==== DATA FOR THIS TASK ====

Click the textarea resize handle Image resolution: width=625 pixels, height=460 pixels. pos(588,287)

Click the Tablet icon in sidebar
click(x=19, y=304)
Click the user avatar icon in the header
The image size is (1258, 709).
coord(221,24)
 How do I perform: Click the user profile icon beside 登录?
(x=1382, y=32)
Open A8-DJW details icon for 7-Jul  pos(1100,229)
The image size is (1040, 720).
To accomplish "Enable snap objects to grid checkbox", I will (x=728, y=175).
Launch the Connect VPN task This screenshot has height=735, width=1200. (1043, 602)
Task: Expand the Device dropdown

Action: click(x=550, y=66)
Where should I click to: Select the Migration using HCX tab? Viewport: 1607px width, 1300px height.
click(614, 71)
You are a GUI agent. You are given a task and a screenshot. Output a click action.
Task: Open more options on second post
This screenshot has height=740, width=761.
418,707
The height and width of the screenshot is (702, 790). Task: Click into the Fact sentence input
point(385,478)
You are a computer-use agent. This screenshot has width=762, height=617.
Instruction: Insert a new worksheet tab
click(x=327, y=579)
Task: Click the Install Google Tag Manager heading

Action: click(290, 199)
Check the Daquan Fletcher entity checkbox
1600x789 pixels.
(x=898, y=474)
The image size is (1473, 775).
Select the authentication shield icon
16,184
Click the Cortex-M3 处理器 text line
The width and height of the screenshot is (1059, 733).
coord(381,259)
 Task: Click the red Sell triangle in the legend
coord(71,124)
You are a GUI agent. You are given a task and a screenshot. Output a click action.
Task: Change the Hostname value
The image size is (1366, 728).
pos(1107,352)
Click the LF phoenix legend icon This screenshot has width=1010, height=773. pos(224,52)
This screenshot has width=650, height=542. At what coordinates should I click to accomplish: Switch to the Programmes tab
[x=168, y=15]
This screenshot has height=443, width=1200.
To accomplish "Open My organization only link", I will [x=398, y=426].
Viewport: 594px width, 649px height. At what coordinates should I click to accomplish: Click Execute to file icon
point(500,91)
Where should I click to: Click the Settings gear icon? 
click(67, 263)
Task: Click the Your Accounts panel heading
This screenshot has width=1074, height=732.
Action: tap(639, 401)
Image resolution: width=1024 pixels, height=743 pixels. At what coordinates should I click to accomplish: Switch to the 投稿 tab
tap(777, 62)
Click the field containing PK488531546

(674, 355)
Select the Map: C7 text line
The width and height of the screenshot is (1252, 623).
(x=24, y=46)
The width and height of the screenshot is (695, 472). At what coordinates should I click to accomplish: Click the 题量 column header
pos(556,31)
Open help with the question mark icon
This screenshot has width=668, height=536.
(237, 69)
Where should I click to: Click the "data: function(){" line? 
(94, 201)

====

### THE TASK
Retype the records above so that nothing differs from the original.

### REPLY TO THE TASK
Click the textarea resize handle Image resolution: width=625 pixels, height=460 pixels. pos(588,287)

Click the Tablet icon in sidebar
click(x=19, y=304)
Click the user avatar icon in the header
The image size is (1258, 709).
coord(221,24)
 How do I perform: Click the user profile icon beside 登录?
(x=1382, y=32)
Open A8-DJW details icon for 7-Jul  pos(1100,229)
The image size is (1040, 720).
To accomplish "Enable snap objects to grid checkbox", I will (x=728, y=175).
Launch the Connect VPN task This screenshot has height=735, width=1200. (1043, 602)
Task: Expand the Device dropdown

Action: click(x=550, y=66)
Where should I click to: Select the Migration using HCX tab? Viewport: 1607px width, 1300px height.
click(614, 71)
You are a GUI agent. You are given a task and a screenshot. Output a click action.
Task: Open more options on second post
This screenshot has height=740, width=761.
418,707
The height and width of the screenshot is (702, 790). Task: Click into the Fact sentence input
point(385,478)
You are a computer-use agent. This screenshot has width=762, height=617.
Instruction: Insert a new worksheet tab
click(x=327, y=579)
Task: Click the Install Google Tag Manager heading

Action: click(290, 199)
Check the Daquan Fletcher entity checkbox
1600x789 pixels.
(x=898, y=474)
The image size is (1473, 775).
Select the authentication shield icon
16,184
Click the Cortex-M3 处理器 text line
The width and height of the screenshot is (1059, 733).
coord(381,259)
 Task: Click the red Sell triangle in the legend
coord(71,124)
You are a GUI agent. You are given a task and a screenshot. Output a click action.
Task: Change the Hostname value
The image size is (1366, 728).
pos(1107,352)
Click the LF phoenix legend icon This screenshot has width=1010, height=773. pos(224,52)
This screenshot has width=650, height=542. At what coordinates should I click to accomplish: Switch to the Programmes tab
[x=168, y=15]
This screenshot has height=443, width=1200.
To accomplish "Open My organization only link", I will [x=398, y=426].
Viewport: 594px width, 649px height. At what coordinates should I click to accomplish: Click Execute to file icon
point(500,91)
Where should I click to: Click the Settings gear icon? 
click(67, 263)
Task: Click the Your Accounts panel heading
This screenshot has width=1074, height=732.
Action: tap(639, 401)
Image resolution: width=1024 pixels, height=743 pixels. At what coordinates should I click to accomplish: Switch to the 投稿 tab
tap(777, 62)
Click the field containing PK488531546

(674, 355)
Select the Map: C7 text line
The width and height of the screenshot is (1252, 623).
(x=24, y=46)
The width and height of the screenshot is (695, 472). At what coordinates should I click to accomplish: Click the 题量 column header
pos(556,31)
Open help with the question mark icon
This screenshot has width=668, height=536.
(237, 69)
Where should I click to: Click the "data: function(){" line? 
(94, 201)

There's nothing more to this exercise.